▸ **GIVEN DATA**:

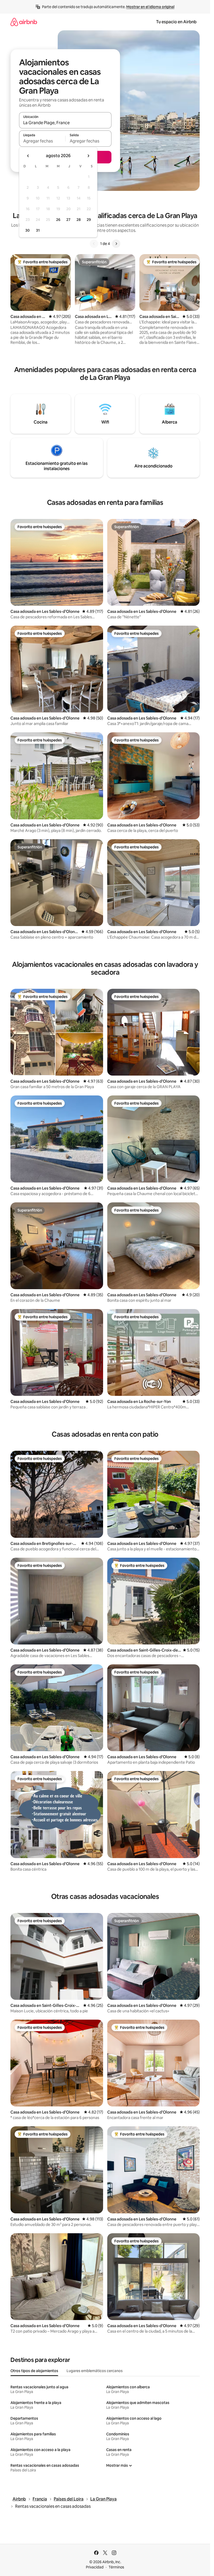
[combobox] (65, 122)
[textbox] (42, 141)
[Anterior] (94, 243)
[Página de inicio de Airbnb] (23, 22)
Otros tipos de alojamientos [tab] (34, 2370)
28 (78, 219)
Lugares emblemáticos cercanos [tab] (95, 2370)
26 (58, 219)
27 (68, 219)
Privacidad (95, 2567)
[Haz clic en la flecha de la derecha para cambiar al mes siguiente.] (88, 155)
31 (38, 230)
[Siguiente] (116, 243)
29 (89, 219)
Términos (116, 2567)
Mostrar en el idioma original (150, 6)
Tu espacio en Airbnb (176, 22)
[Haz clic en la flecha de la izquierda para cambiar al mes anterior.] (28, 155)
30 (27, 230)
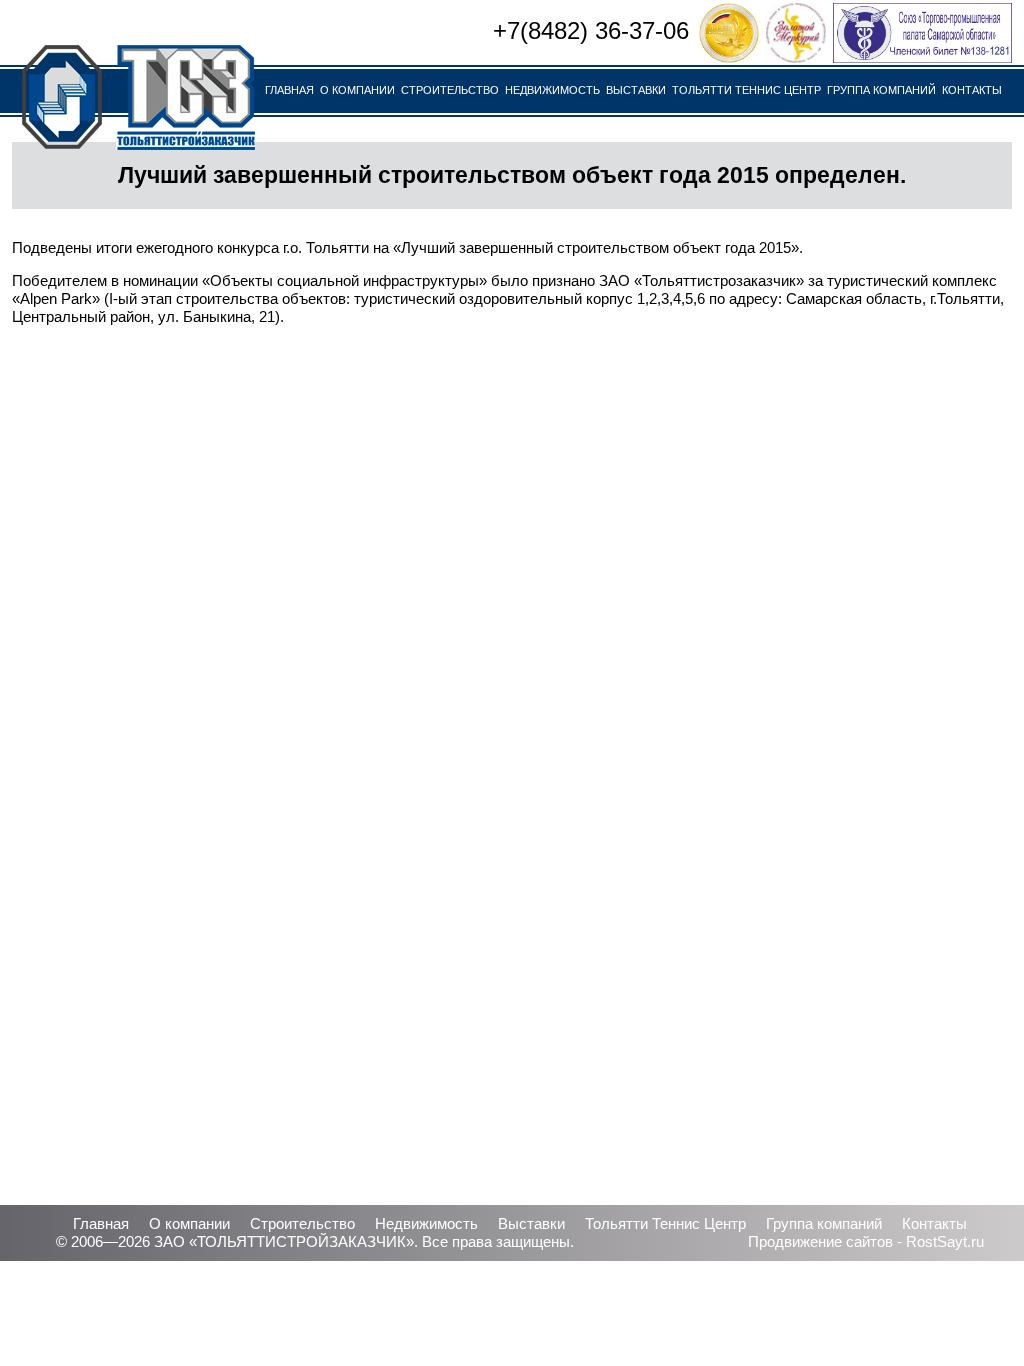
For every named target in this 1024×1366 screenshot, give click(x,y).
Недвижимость (552, 90)
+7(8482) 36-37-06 (591, 30)
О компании (357, 90)
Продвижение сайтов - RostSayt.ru (866, 1241)
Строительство (450, 90)
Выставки (636, 90)
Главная (289, 90)
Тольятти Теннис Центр (746, 90)
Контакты (972, 90)
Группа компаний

▸ **WHAT THIS TASK INVOLVES**: Lines containing the word "para" must all be returned from the material above.

▸ **ANSWER AREA**:
[Haz clic en la flecha de la derecha para cambiar al mes siguiente.] (88, 155)
[Haz clic en la flecha de la izquierda para cambiar al mes anterior.] (28, 155)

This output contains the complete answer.